§ **TASK DESCRIPTION**
Write out the following listing's lines from the one with "Screen dimensions: 1568x780" to the one with "Click the Graft", exactly, with both included and no others.

********

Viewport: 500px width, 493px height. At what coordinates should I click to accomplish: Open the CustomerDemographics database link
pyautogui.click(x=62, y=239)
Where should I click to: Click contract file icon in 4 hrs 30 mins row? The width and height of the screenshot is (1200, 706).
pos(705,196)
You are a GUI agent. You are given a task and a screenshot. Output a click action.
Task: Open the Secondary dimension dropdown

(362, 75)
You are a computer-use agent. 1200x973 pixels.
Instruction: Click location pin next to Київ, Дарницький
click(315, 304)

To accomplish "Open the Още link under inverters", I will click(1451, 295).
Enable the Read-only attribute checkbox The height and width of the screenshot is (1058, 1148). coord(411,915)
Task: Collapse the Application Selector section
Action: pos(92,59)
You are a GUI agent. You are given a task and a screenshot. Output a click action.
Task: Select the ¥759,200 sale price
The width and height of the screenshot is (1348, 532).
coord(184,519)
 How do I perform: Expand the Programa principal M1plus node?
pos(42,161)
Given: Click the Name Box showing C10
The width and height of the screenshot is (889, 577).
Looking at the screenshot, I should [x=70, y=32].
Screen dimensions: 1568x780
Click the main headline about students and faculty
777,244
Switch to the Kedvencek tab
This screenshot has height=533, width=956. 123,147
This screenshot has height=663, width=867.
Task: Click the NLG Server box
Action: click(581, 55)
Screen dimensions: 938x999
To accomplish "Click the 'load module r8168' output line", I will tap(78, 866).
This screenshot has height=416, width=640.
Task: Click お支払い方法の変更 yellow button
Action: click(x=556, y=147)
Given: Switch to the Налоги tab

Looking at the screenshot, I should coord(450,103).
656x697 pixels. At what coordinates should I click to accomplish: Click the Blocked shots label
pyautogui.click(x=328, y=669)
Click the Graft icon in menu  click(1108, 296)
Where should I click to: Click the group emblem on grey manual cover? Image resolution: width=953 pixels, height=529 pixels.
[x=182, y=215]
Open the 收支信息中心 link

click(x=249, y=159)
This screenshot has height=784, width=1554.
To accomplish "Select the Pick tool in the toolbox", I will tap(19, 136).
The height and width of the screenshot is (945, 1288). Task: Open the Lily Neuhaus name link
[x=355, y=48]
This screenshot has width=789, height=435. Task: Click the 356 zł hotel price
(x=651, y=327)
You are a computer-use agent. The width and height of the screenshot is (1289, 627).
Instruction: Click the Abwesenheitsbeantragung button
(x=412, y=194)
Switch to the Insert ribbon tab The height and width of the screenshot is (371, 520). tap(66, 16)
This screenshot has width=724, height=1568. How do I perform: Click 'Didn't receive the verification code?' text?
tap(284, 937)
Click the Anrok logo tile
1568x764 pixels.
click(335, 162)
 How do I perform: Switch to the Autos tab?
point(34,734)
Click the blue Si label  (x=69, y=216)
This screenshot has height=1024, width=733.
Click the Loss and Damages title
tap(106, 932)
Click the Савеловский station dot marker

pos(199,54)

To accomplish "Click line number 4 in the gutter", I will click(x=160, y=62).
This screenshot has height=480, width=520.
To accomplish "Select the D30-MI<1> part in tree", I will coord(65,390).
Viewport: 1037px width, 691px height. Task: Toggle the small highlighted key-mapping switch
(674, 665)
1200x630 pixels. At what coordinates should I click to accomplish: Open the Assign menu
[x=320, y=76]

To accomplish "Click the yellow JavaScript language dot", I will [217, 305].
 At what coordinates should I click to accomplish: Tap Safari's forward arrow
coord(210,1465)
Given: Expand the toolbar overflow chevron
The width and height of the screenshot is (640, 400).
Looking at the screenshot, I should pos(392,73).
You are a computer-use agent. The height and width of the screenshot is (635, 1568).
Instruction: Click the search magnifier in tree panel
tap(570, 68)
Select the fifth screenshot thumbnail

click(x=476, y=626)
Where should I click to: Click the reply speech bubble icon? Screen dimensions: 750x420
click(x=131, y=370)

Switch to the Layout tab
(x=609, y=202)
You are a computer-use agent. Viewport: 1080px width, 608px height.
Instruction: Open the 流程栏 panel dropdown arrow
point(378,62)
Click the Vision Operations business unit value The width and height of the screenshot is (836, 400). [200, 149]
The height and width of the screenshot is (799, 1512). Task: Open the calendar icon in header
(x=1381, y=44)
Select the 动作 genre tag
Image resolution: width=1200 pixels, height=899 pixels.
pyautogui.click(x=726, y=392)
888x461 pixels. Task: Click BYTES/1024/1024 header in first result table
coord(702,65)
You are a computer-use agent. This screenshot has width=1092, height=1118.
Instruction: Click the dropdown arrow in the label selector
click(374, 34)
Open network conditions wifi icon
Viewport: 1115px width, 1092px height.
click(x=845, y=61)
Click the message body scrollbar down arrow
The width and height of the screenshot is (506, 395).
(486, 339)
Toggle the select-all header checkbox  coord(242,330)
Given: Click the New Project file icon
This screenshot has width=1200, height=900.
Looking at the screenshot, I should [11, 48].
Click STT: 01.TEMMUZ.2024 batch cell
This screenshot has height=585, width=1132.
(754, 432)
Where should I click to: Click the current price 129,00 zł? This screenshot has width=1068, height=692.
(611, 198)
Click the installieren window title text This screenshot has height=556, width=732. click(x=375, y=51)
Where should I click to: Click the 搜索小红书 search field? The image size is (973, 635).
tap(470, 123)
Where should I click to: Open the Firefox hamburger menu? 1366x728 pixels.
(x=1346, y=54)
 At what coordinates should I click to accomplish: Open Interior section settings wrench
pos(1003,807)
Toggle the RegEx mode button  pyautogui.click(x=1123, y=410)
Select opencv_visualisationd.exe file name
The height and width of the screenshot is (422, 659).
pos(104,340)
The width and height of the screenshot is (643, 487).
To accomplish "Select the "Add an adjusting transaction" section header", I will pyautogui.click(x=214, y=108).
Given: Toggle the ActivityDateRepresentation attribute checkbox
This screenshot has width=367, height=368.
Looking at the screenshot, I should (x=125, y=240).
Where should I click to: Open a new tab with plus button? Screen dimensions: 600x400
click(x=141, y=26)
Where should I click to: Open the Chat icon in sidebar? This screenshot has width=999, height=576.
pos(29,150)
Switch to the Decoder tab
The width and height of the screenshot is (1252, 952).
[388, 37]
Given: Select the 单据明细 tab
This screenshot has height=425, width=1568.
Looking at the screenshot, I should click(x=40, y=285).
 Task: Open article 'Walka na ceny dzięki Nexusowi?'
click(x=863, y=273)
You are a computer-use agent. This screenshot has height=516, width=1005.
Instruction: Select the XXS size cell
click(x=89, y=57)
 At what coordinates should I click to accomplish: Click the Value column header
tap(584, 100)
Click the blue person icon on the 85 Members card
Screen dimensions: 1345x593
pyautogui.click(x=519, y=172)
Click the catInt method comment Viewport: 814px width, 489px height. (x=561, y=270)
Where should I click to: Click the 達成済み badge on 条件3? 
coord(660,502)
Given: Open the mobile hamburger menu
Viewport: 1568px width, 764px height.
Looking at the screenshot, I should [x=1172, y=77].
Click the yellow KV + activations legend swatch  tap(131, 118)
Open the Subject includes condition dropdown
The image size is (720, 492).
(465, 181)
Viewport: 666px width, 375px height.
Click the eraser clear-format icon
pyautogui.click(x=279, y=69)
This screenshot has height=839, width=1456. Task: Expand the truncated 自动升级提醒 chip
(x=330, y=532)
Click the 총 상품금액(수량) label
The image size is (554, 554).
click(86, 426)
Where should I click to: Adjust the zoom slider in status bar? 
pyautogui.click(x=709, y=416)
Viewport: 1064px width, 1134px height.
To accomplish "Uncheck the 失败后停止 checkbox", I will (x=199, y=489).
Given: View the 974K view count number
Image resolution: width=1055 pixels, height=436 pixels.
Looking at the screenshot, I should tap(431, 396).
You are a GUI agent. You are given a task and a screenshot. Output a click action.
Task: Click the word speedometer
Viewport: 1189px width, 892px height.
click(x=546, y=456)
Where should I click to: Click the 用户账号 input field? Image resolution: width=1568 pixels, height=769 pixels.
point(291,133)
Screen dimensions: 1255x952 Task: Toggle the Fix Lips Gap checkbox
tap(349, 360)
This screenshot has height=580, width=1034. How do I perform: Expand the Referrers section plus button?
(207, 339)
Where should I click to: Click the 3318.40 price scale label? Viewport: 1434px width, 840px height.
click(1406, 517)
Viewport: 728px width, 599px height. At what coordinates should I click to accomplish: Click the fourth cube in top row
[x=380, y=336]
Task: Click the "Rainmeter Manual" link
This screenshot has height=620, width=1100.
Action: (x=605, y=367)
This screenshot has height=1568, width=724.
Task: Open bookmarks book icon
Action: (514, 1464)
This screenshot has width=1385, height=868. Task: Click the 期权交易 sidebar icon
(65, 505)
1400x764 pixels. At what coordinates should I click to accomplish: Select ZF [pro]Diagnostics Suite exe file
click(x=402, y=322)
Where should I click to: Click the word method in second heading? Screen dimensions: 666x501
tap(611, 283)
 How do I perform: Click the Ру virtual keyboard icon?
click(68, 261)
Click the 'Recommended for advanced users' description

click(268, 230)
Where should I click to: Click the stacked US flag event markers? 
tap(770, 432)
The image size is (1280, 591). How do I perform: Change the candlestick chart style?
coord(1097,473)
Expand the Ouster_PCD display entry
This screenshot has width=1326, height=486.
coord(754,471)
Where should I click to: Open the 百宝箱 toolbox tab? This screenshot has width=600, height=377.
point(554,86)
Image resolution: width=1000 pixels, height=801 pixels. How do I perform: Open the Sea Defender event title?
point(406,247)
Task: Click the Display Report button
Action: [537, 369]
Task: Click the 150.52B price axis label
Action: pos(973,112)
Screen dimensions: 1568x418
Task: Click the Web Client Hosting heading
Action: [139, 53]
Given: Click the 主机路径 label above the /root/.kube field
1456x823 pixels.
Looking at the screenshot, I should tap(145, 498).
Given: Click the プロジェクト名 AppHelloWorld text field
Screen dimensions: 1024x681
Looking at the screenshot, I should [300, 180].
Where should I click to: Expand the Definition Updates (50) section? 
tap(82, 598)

********

§ **ANSWER TO THIS EXERCISE**
Screen dimensions: 1568x780
Click the main headline about students and faculty
777,244
Switch to the Kedvencek tab
This screenshot has height=533, width=956. 123,147
This screenshot has height=663, width=867.
Task: Click the NLG Server box
Action: click(581, 55)
Screen dimensions: 938x999
To accomplish "Click the 'load module r8168' output line", I will tap(78, 866).
This screenshot has height=416, width=640.
Task: Click お支払い方法の変更 yellow button
Action: click(x=556, y=147)
Given: Switch to the Налоги tab

Looking at the screenshot, I should coord(450,103).
656x697 pixels. At what coordinates should I click to accomplish: Click the Blocked shots label
pyautogui.click(x=328, y=669)
Click the Graft icon in menu  click(1108, 296)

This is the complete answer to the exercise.